Rating:
No matter, they rocked. Cold, frayed nerves and all. So, it was an added pleasure to get home with my newly purchased copy of this, their debut CD, to find that the completely unknown group was even better recorded than live. I imagine that a huge part of the credit for that ought to go to producer Steve Albini. Yes, that Steve Albini-- not some be-mulleted namesake from Bensonhurst, but the same man who recorded In Utero and Rid of Me, and several other albums you never sold back to the local CD Exchange for $5.
That's sort of a big deal, right, so I thought I'd take a look at the band's website to get the scoop, some scoop, or anything, really. And? My perusal of the website uncovers... nothing! Only a photograph of a mechanical spider suspended from some strange steel girder structure at dusk. And the glossy CD insert is every bit as eager to obfuscate the identities of the players, the lyrical content of the songs, and whether or not the album title is some sort of Joyce-damaged homage. Instead, we get a frustratingly cryptic, albeit very pretty series of photographs taken in various desolate, urban locations: industrial alleyways, close-ups of cinder-blocks with bird stencils, a faraway shot of a bizarre baptism scene on a rock jetty with the Verrazano Narrows bridge in the background.
But what's a mystery if you don't give a shit whodunit? That's where these ten, enticingly short tracks come in. (Their music is, like, the "it" in "whodunit." Follow along now.) The three culprits craft wiry, punchy, indie pop with refreshingly un-hackneyed time-signature games and judiciously placed dissonant chords. The tracks blend into one another, making this under-twenty-minute "album" more of a concept EP than anything, and the songs are basically all in the same key. These sorts of things ordinarily make me play Promo Frisbee, but of course, this wasn't a promo and, more importantly, Icarus musically surpasses the flying Nerf disc.
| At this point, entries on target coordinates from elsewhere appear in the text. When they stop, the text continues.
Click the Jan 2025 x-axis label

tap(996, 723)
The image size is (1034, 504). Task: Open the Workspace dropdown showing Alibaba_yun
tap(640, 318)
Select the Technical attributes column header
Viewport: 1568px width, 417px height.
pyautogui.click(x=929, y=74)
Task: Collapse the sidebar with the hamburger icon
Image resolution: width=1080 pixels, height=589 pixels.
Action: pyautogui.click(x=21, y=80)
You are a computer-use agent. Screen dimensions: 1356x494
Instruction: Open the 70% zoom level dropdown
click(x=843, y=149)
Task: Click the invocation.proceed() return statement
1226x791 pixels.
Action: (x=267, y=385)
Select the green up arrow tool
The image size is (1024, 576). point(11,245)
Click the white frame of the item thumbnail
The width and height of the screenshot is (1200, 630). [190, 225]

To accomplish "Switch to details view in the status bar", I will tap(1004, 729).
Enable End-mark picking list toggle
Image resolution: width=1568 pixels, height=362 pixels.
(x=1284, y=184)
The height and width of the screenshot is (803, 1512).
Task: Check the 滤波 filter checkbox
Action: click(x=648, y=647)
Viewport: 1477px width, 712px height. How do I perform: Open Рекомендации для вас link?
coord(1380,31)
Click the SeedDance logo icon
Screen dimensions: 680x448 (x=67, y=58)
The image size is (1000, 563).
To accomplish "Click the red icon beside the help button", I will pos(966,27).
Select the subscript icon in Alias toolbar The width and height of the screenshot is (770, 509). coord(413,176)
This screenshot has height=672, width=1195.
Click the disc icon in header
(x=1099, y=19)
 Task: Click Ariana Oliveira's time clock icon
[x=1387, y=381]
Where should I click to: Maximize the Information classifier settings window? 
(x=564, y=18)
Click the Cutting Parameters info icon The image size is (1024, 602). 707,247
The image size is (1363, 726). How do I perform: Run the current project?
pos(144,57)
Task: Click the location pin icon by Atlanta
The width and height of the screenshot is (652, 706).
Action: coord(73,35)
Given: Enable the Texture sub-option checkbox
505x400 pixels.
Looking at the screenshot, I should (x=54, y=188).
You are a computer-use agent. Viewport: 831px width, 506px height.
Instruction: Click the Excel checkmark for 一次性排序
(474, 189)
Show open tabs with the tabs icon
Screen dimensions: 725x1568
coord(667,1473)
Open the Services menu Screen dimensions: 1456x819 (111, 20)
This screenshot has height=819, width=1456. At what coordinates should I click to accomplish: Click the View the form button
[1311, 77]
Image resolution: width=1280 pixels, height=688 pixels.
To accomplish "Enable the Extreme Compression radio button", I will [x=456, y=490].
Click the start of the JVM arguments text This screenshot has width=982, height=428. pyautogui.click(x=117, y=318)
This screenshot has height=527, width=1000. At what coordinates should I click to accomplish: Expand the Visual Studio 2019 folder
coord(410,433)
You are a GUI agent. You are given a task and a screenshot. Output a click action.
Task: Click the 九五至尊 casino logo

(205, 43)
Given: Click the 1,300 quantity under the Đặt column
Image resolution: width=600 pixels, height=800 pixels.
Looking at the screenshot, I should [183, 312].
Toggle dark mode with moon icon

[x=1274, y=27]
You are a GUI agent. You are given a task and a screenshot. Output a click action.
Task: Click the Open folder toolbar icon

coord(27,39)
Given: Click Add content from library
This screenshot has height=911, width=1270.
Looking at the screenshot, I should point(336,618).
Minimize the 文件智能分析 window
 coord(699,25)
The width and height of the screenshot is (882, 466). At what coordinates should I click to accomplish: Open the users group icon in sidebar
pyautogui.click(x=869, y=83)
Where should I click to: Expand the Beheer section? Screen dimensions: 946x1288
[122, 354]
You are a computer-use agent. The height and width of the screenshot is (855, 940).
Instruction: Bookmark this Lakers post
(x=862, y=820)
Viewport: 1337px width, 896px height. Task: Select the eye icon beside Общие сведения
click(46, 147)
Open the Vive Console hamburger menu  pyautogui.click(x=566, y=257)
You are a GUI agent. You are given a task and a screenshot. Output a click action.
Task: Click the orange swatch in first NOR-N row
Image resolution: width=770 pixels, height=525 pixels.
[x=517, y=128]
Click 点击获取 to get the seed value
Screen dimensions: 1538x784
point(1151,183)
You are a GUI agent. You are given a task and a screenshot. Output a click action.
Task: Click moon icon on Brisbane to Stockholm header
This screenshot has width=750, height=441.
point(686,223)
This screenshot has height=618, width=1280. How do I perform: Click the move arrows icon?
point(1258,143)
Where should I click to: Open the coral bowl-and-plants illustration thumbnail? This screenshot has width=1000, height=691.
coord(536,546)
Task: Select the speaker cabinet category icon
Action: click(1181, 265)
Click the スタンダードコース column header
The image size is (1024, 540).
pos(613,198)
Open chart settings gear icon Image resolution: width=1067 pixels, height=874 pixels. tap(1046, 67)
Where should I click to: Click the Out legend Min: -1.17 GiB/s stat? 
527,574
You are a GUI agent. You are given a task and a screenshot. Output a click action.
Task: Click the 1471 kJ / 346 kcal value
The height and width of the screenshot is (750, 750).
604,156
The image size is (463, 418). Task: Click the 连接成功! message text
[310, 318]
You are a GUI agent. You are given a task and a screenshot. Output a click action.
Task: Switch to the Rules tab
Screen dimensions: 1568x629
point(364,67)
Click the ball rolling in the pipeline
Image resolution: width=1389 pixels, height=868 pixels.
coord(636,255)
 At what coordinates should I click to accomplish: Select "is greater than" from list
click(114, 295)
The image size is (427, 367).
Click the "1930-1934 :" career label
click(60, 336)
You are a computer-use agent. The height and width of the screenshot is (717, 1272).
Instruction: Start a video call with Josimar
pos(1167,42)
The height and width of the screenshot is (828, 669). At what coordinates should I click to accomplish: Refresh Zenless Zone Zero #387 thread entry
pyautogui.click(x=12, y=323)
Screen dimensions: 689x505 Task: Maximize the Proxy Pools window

"Stel," apparently comprised of both tracks one and two, opens things up with lots of start/stop/start action and brittle guitar jangle, over which Tween sings something about children. I can't make it out, but the music makes a compelling case for the trio as a rock, um, form. The bass is at turns melodic and quietly solid, locking perfectly with the drums when it has to, and never leaving the vocals or the sweet and wispy guitar parts out to dry. There is no excess to the arrangements and every element has a role which it fulfills beautifully. The overall effect is sort of a minimalist Jawbox with a disdain for 4/4 time, and an effortless talent for making unconventional time sound perfectly natural.
The songs really are so short and interdependent that it's hard to speak of them as individuals. "Sunday," the third "song," again made up of tracks five and six, is the album's finest moment. Here, Tween's silvery voice, perhaps the best thing about this band, soars like the album's namesake around a gorgeous melody, and over some tastefully off-kilter drumming, while his guitar lines follow a pace or two behind.
Rivaling "Sunday" for top honors is "Classical," the album's eighth track and fifth song (someday, it will all be explained). Again, the song's strong point is Tween's melody. The soothing, and oddly poppy vocal lines anchor the music's stop-and-go eccentricities and distract you from the potentially troubling fact that you've been hearing the same major scale for fifteen minutes.
"Stravinsky," the questionably titled but nevertheless solid final track is a shoe-in for the bronze, employing a gorgeous piano line that could never work in a rock context if attempted by someone clumsier. But in the Forms' able hands this potentially awkward component becomes just one more sound in their mellifluous, wonderfully well-integrated sonic attack.